Intelligent Document Parsing Tool Guide

Output .Json format file

Note:Before learning how to use different functions, we recommend that read the Request Workflow to know a basic PDF processing process. When using different functions, you can set their own special parameters when uploading files. Other basic steps are consistent.

PDF to JSON:

java
{
        "enableAiLayout": 1,
        "isContainImg": 1,
        "isContainAnnot": 1,
        "enableOcr": 0,
        "ocrLanguage": 8,
        "pageRanges": "1,2,3-5",
        "resolveType": "EXTRACT"
        }

Required parameters

enableAiLayout: Whether to enable AI layout analysis (0: not enabled; 1: enabled). Default 1.

isContainImg: Whether to include images during conversion (0: not enabled; 1: enabled). Default 1.

isContainAnnot: Whether to include annotations during conversion (0: not enabled; 1: enabled). Default is 1.

enableOcr: Whether to use OCR (0: Disable; 1: Enable). Default is 0.

ocrLanguage: OCR recognition language. 1: CHINESE; 2: CHINESE_TRA; 3: ENGLISH; 4: KOREAN; 5: JAPANESE; 6: LATIN; 7: DEVANAGARI; 8: AUTO. Default is 8.

pageRanges: Specify page number conversion, starting from 1. Default is empty.

resolveType: Extract JSON content type. TEXT; TABLE; EXTRACT; IMAGE. Default EXTRACT.

Java Example:

Replace apiKey with the publicKey obtained from the dashboard, file with the file you want to convert, and language with your preferred interface error prompt language type.

java
import java.io.*;
import okhttp3.*;
public class main {
   public static void main(String []args) throws IOException{
      OkHttpClient client = new OkHttpClient().newBuilder()
              .build();
      MediaType mediaType = MediaType.parse("text/plain");
      RequestBody body = new MultipartBody.Builder().setType(MultipartBody.FORM)
              .addFormDataPart("file","{{file}}",
                      RequestBody.create(MediaType.parse("application/octet-stream"),
                              new File("<file>")))
              .addFormDataPart("language","{{language}}")
              .addFormDataPart("password","")
              .addFormDataPart("parameter","{   \"enableOcr\":1}")
              .build();
      Request request = new Request.Builder()
              .url("https://api-server.compdf.com/server/v1/process/pdf/json")
              .method("POST", body)
              .addHeader("x-api-key", "{{apiKey}}")
              .build();
      Response response = client.newCall(request).execute();
   }
}

Result:

File TypeDescription
.jsonParameter(type)∈{0,1};The JSON file after the transfer process is completed
.zipParameter(type)=2;Extracted zip file which containing text, tables and images
Content
ParameterDescription
rectThe position of the object on the page
pageThe page number where the object is located
order_indexThe reading order position of the object on the current page
typeUsed to identify the type of the object.
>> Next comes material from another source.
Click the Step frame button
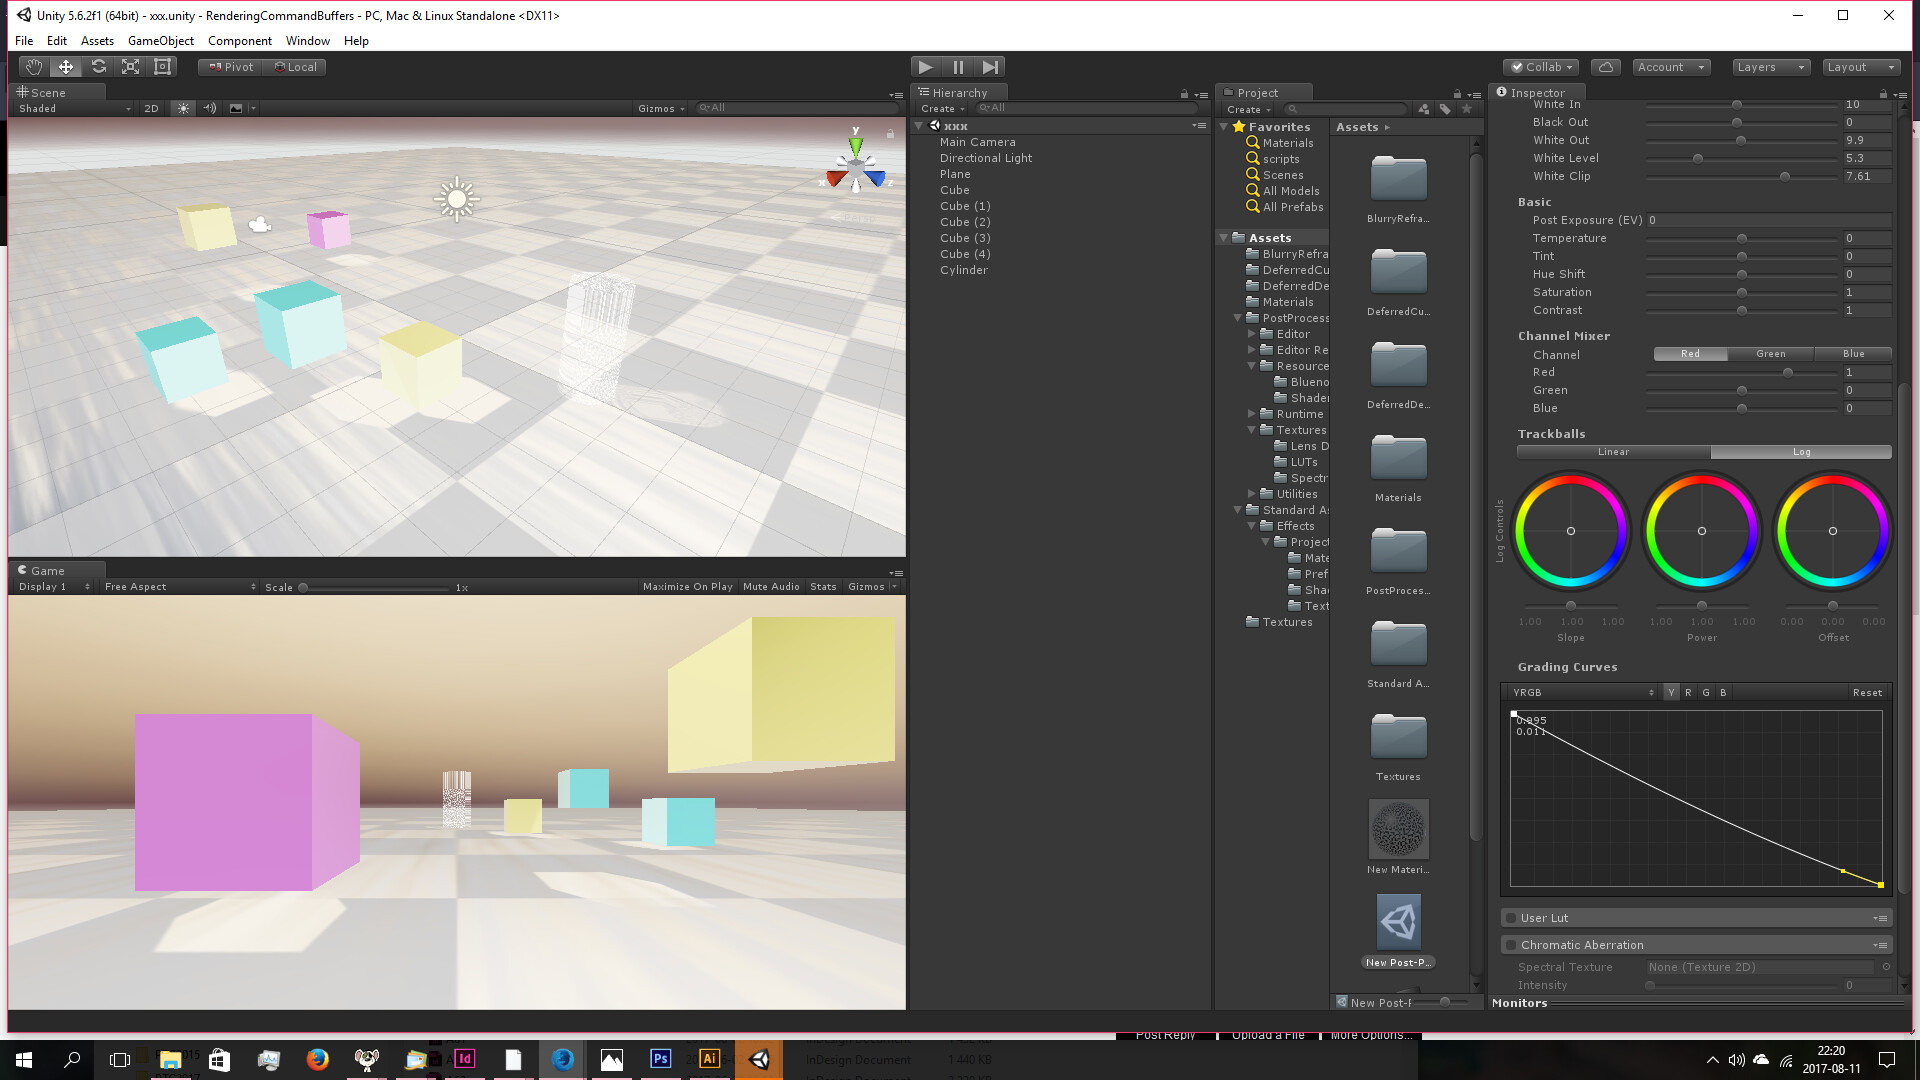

Currently supported object types are:

Text: Ordinary text type object, containing text content.
Image: Image type object, containing the path of the image.
Table and UnstdTable: Table type object, containing the content and structure of the table.
Catalogue: Catalogue type object, containing the content of the catalogue
List and UnorderedList: List type object, containing the content of the list
Formula: Formula type object, containing the content of the formula
Header: Header type object, containing the content of the header
Footer: Footer type object, containing the content of the footer
PageNumber: Page number type object, containing the content of the page number
FigureTitle: Figure title type object, containing the content of the figure title
FigureCaption: Figure caption type object, containing the content of the figure caption
java
{
    "version": "1.0.0",
    "objects": [
        {
            "type": "Header",
            "rect": [
                49.0,
                43.5,
                171.5,
                76.0
            ],
            "text": "Intelligent Document Parsing",
            "page": 0,
            "order_index": 0
        }
   ]
}